Task prompt: Copy the listing below word for word, keeping every line as it is.

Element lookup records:
—————
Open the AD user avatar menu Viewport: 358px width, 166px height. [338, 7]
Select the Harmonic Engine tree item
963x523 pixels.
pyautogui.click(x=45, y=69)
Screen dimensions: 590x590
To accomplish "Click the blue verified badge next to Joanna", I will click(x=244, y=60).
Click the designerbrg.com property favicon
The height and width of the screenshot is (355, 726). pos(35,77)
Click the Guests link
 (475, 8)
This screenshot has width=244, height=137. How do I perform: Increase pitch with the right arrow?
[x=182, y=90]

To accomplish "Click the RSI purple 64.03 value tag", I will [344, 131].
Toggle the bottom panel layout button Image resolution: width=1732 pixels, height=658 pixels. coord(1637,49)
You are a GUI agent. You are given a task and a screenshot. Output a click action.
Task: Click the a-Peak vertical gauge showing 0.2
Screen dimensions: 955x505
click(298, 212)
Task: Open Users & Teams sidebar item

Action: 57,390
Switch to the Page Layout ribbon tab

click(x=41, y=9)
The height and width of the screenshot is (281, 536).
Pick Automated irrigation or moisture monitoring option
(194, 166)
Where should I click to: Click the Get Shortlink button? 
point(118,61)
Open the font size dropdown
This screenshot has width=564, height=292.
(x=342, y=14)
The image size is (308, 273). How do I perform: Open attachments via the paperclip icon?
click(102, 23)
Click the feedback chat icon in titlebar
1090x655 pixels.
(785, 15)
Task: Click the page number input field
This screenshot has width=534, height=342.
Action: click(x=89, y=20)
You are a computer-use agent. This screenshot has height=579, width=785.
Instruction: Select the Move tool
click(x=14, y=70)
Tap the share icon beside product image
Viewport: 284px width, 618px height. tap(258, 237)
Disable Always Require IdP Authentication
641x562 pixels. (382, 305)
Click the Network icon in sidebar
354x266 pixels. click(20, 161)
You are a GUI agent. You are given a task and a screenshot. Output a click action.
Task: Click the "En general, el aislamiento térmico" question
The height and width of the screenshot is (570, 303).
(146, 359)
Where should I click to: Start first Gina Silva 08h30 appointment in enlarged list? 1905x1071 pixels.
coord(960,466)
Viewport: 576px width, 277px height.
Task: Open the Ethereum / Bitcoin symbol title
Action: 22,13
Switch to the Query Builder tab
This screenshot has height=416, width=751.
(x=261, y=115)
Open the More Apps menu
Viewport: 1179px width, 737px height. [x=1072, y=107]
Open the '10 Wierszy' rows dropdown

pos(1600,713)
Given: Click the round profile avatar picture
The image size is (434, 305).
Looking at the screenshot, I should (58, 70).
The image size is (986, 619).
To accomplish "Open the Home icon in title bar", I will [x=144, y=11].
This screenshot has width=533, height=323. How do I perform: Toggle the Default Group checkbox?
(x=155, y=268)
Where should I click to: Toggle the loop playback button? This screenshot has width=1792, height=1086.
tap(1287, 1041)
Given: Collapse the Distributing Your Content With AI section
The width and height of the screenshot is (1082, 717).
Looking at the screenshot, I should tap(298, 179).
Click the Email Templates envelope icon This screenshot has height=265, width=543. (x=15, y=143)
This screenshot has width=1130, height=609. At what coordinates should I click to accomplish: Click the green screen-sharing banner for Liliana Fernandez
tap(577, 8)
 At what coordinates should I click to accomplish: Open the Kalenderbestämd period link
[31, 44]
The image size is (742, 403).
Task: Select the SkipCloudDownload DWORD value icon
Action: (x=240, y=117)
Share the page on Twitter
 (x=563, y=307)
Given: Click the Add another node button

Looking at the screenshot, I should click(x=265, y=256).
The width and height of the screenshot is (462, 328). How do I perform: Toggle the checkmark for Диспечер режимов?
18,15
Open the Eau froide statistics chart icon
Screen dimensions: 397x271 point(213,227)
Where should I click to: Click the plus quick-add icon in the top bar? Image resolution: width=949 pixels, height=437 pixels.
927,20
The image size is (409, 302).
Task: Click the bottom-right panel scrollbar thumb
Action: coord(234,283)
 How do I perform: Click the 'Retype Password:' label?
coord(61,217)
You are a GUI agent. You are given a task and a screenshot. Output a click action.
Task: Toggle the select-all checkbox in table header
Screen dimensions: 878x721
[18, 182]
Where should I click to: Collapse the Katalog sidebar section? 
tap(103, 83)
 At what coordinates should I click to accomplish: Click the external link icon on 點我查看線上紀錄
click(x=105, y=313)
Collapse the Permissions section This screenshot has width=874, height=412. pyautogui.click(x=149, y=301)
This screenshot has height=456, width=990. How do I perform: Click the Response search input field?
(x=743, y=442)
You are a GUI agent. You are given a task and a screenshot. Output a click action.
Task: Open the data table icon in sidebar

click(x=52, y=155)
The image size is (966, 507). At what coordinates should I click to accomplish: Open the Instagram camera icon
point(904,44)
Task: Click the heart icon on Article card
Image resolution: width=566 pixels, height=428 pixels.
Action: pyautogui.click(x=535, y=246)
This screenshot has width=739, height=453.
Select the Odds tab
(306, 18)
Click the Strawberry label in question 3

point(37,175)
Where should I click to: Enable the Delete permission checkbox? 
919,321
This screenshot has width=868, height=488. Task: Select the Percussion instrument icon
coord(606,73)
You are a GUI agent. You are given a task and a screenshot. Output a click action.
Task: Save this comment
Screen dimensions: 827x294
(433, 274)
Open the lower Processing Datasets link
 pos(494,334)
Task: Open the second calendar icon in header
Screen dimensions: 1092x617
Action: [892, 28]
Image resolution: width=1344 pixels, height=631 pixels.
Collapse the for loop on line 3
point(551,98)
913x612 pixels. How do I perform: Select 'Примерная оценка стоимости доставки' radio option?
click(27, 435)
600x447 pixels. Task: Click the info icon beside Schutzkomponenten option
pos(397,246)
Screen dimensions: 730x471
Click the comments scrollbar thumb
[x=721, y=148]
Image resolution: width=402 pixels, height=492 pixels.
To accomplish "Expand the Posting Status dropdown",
—————
Solution to the problem:
Open the AD user avatar menu Viewport: 358px width, 166px height. [338, 7]
Select the Harmonic Engine tree item
963x523 pixels.
pyautogui.click(x=45, y=69)
Screen dimensions: 590x590
To accomplish "Click the blue verified badge next to Joanna", I will click(x=244, y=60).
Click the designerbrg.com property favicon
The height and width of the screenshot is (355, 726). pos(35,77)
Click the Guests link
 (475, 8)
This screenshot has width=244, height=137. How do I perform: Increase pitch with the right arrow?
[x=182, y=90]

To accomplish "Click the RSI purple 64.03 value tag", I will [344, 131].
Toggle the bottom panel layout button Image resolution: width=1732 pixels, height=658 pixels. coord(1637,49)
You are a GUI agent. You are given a task and a screenshot. Output a click action.
Task: Click the a-Peak vertical gauge showing 0.2
Screen dimensions: 955x505
click(298, 212)
Task: Open Users & Teams sidebar item

Action: 57,390
Switch to the Page Layout ribbon tab

click(x=41, y=9)
The height and width of the screenshot is (281, 536).
Pick Automated irrigation or moisture monitoring option
(194, 166)
Where should I click to: Click the Get Shortlink button? 
point(118,61)
Open the font size dropdown
This screenshot has width=564, height=292.
(x=342, y=14)
The image size is (308, 273). How do I perform: Open attachments via the paperclip icon?
click(102, 23)
Click the feedback chat icon in titlebar
1090x655 pixels.
(785, 15)
Task: Click the page number input field
This screenshot has width=534, height=342.
Action: click(x=89, y=20)
You are a computer-use agent. This screenshot has height=579, width=785.
Instruction: Select the Move tool
click(x=14, y=70)
Tap the share icon beside product image
Viewport: 284px width, 618px height. tap(258, 237)
Disable Always Require IdP Authentication
641x562 pixels. (382, 305)
Click the Network icon in sidebar
354x266 pixels. click(20, 161)
You are a GUI agent. You are given a task and a screenshot. Output a click action.
Task: Click the "En general, el aislamiento térmico" question
The height and width of the screenshot is (570, 303).
(146, 359)
Where should I click to: Start first Gina Silva 08h30 appointment in enlarged list? 1905x1071 pixels.
coord(960,466)
Viewport: 576px width, 277px height.
Task: Open the Ethereum / Bitcoin symbol title
Action: 22,13
Switch to the Query Builder tab
This screenshot has height=416, width=751.
(x=261, y=115)
Open the More Apps menu
Viewport: 1179px width, 737px height. [x=1072, y=107]
Open the '10 Wierszy' rows dropdown

pos(1600,713)
Given: Click the round profile avatar picture
The image size is (434, 305).
Looking at the screenshot, I should (58, 70).
The image size is (986, 619).
To accomplish "Open the Home icon in title bar", I will [x=144, y=11].
This screenshot has width=533, height=323. How do I perform: Toggle the Default Group checkbox?
(x=155, y=268)
Where should I click to: Toggle the loop playback button? This screenshot has width=1792, height=1086.
tap(1287, 1041)
Given: Collapse the Distributing Your Content With AI section
The width and height of the screenshot is (1082, 717).
Looking at the screenshot, I should tap(298, 179).
Click the Email Templates envelope icon This screenshot has height=265, width=543. (x=15, y=143)
This screenshot has width=1130, height=609. At what coordinates should I click to accomplish: Click the green screen-sharing banner for Liliana Fernandez
tap(577, 8)
 At what coordinates should I click to accomplish: Open the Kalenderbestämd period link
[31, 44]
The image size is (742, 403).
Task: Select the SkipCloudDownload DWORD value icon
Action: (x=240, y=117)
Share the page on Twitter
 (x=563, y=307)
Given: Click the Add another node button

Looking at the screenshot, I should click(x=265, y=256).
The width and height of the screenshot is (462, 328). How do I perform: Toggle the checkmark for Диспечер режимов?
18,15
Open the Eau froide statistics chart icon
Screen dimensions: 397x271 point(213,227)
Where should I click to: Click the plus quick-add icon in the top bar? Image resolution: width=949 pixels, height=437 pixels.
927,20
The image size is (409, 302).
Task: Click the bottom-right panel scrollbar thumb
Action: coord(234,283)
 How do I perform: Click the 'Retype Password:' label?
coord(61,217)
You are a GUI agent. You are given a task and a screenshot. Output a click action.
Task: Toggle the select-all checkbox in table header
Screen dimensions: 878x721
[18, 182]
Where should I click to: Collapse the Katalog sidebar section? 
tap(103, 83)
 At what coordinates should I click to accomplish: Click the external link icon on 點我查看線上紀錄
click(x=105, y=313)
Collapse the Permissions section This screenshot has width=874, height=412. pyautogui.click(x=149, y=301)
This screenshot has height=456, width=990. How do I perform: Click the Response search input field?
(x=743, y=442)
You are a GUI agent. You are given a task and a screenshot. Output a click action.
Task: Open the data table icon in sidebar

click(x=52, y=155)
The image size is (966, 507). At what coordinates should I click to accomplish: Open the Instagram camera icon
point(904,44)
Task: Click the heart icon on Article card
Image resolution: width=566 pixels, height=428 pixels.
Action: pyautogui.click(x=535, y=246)
This screenshot has width=739, height=453.
Select the Odds tab
(306, 18)
Click the Strawberry label in question 3

point(37,175)
Where should I click to: Enable the Delete permission checkbox? 
919,321
This screenshot has width=868, height=488. Task: Select the Percussion instrument icon
coord(606,73)
You are a GUI agent. You are given a task and a screenshot. Output a click action.
Task: Save this comment
Screen dimensions: 827x294
(433, 274)
Open the lower Processing Datasets link
 pos(494,334)
Task: Open the second calendar icon in header
Screen dimensions: 1092x617
Action: [892, 28]
Image resolution: width=1344 pixels, height=631 pixels.
Collapse the for loop on line 3
point(551,98)
913x612 pixels. How do I perform: Select 'Примерная оценка стоимости доставки' radio option?
click(27, 435)
600x447 pixels. Task: Click the info icon beside Schutzkomponenten option
pos(397,246)
Screen dimensions: 730x471
Click the comments scrollbar thumb
[x=721, y=148]
Image resolution: width=402 pixels, height=492 pixels.
To accomplish "Expand the Posting Status dropdown",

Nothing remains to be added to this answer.